Differential diagnosis

  • Vascular causes
    • spinal cord infarction
  • Infectious causes
    • Polyomyelitis
    • Epidural abscess
    • Herpes zoster
  • Neoplastic causes
    • Spinal canal tumour
  • Drug-related causes
    • B12 deficiency
    • Steroid-induced myopathy
  • Hereditary distal neuropathies
    • Spinobulbar muscular atrophy (Kennedy's disease)
    • genetically heterogeneous distal hereditary motor neuropathies
  • Autoimmune/ immune-mediated diseases
    • Guillain-Barré syndrome
    • multifocal motor neuropathy (MMN)
    • Chronic inflammatory demyelinating polyneuropathy (CIDP)
    • Multiple sclerosis
    • Myasthenia gravis
    • Eaton-Lambert syndrome
    • Myositis and dermatomyositis
  • Iatrogenic causes
    • Critical illness polyneuromyopathy

Initial diagnostic tests

  • Bloods
    • B12 level
    • Aquaporin-4 IgG antibodies
  • Lumbar puncture:
    • Expect to see raised protein and lymphocytosis
    • Test for viruses (zoster and enterovirus) 
    • Also, need culture and gram stain if an infection is still a serious differential
  • Nerve conduction studies
    • Reduced amplitude sensory nerve action potential (SNAP)
    • Pathological F-wave responses
    • Decreased conduction velocity of motor and sensory nerves.
  • Electromyography
    • Reduced amplitude of motor (MUP) action potentials
  • MRI
    • Noncontrast MRI reveals cord oedema at the level of the lesion (but in 40%, looks totally normal)
    • Gadolinium-enhancing signal abnormality extending over one or more cord segments.
    • Lesions occupy most of the transverse diameter of the cord (2/3rds)

Management

  • High dose steroids: though there are no clinical trials, generally people tend to recommend giving 1g/day of methylprednisolone for 3-7 days
  • Plasmapheresis should be offered to those patients who do not respond to steroids: though this recommendation is also extrapolated form the fact that other demyelinating autoimmune diseases benefit from plasmapheresis.
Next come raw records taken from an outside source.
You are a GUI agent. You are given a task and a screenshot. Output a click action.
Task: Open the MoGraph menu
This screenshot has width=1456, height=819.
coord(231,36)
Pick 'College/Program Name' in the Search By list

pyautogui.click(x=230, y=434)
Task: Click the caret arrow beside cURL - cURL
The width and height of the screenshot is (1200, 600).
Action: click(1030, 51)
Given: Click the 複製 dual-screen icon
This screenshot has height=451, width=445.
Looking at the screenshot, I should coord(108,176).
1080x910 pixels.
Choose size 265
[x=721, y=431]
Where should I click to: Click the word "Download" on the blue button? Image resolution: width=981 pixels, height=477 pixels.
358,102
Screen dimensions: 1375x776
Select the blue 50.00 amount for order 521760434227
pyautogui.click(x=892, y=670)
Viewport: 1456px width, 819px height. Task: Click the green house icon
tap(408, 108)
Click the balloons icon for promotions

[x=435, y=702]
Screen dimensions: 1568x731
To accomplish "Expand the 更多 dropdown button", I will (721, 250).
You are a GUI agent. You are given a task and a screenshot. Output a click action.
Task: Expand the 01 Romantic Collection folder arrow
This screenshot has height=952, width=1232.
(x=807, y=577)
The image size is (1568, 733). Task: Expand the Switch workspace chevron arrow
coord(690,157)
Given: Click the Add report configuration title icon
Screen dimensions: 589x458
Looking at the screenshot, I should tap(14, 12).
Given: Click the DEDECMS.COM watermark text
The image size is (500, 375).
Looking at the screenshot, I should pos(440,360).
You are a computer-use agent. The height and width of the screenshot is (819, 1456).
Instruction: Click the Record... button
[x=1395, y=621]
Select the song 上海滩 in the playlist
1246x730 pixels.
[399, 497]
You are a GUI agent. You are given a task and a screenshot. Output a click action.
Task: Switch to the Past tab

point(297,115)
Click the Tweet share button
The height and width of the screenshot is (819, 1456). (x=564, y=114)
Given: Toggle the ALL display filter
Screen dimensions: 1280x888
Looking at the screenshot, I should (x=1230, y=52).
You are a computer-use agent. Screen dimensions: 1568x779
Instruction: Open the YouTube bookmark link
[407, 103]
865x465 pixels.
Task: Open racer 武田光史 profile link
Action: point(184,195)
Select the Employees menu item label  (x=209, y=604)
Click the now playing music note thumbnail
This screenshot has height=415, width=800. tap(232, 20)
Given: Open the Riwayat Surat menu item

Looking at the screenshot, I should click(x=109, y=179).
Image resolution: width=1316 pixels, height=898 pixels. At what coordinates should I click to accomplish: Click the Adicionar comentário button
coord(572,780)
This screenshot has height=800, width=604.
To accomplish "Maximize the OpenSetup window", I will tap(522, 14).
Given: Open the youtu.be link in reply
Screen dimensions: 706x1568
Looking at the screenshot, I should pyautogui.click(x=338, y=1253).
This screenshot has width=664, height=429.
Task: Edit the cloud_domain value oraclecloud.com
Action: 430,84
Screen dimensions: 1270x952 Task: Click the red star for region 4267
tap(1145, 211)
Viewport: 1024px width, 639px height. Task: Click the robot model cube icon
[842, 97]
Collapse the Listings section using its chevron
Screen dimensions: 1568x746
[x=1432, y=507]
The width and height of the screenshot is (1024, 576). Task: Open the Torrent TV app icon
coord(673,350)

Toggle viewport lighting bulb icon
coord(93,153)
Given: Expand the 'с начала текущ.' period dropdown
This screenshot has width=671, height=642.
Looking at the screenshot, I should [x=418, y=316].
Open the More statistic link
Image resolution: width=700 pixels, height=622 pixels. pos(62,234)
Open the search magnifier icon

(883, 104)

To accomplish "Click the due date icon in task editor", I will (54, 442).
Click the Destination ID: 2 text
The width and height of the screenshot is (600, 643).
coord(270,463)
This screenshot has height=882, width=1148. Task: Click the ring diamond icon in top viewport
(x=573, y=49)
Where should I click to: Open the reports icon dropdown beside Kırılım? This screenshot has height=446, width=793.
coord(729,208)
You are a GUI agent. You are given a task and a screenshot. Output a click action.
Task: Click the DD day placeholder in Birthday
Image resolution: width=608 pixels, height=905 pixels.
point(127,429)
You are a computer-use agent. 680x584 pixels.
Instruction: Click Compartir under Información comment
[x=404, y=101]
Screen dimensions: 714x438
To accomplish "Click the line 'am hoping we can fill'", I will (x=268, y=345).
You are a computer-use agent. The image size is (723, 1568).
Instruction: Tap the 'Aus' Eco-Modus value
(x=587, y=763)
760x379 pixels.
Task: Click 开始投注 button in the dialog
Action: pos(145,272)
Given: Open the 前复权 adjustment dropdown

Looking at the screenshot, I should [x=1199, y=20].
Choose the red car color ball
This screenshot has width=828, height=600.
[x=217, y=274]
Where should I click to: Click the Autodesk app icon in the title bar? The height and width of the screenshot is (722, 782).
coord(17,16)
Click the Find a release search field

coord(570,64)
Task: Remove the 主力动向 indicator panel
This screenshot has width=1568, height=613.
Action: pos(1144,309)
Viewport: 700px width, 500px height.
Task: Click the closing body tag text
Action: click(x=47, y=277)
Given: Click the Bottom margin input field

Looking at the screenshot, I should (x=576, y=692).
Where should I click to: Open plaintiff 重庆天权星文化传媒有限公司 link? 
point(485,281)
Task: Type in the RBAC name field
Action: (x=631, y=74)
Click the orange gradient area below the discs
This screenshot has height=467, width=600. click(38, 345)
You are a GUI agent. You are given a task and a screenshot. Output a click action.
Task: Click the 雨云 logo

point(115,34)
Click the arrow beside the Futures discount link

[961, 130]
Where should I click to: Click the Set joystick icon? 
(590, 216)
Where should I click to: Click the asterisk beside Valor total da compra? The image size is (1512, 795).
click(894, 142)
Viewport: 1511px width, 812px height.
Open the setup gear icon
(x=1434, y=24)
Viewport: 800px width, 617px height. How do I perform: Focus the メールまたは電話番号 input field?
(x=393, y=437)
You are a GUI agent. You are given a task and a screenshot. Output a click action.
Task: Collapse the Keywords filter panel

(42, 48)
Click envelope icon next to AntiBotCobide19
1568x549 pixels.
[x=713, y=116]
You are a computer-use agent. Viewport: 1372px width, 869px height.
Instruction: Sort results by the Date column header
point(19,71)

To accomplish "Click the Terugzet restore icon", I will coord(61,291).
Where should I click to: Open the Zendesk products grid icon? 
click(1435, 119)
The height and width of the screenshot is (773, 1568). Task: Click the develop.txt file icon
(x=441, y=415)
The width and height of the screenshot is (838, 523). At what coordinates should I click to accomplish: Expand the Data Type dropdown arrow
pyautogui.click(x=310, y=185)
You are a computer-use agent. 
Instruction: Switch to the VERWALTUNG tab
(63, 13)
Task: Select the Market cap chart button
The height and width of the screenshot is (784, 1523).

Beh et al (2013) recommended  1.5 plasma volumes for 5 treatments over 10 days (i.e. every second day). This should be offered early, within 15 days of diagnosis
  • Cyclophosphamide is recommended occasionally
  • Rituximab has been attempted
  • IV immunoglobulin is not usually recommended, as there is insufficient evidence

References

References

Beh, Shin C., et al. "Transverse myelitis." Neurologic clinics 31.1 (2013): 79-138.

Waters, Patrick, et al. "Aquaporin-4 antibodies in neuromyelitis optica and longitudinally extensive transverse myelitis." Archives of neurology 65.7 (2008): 913-919.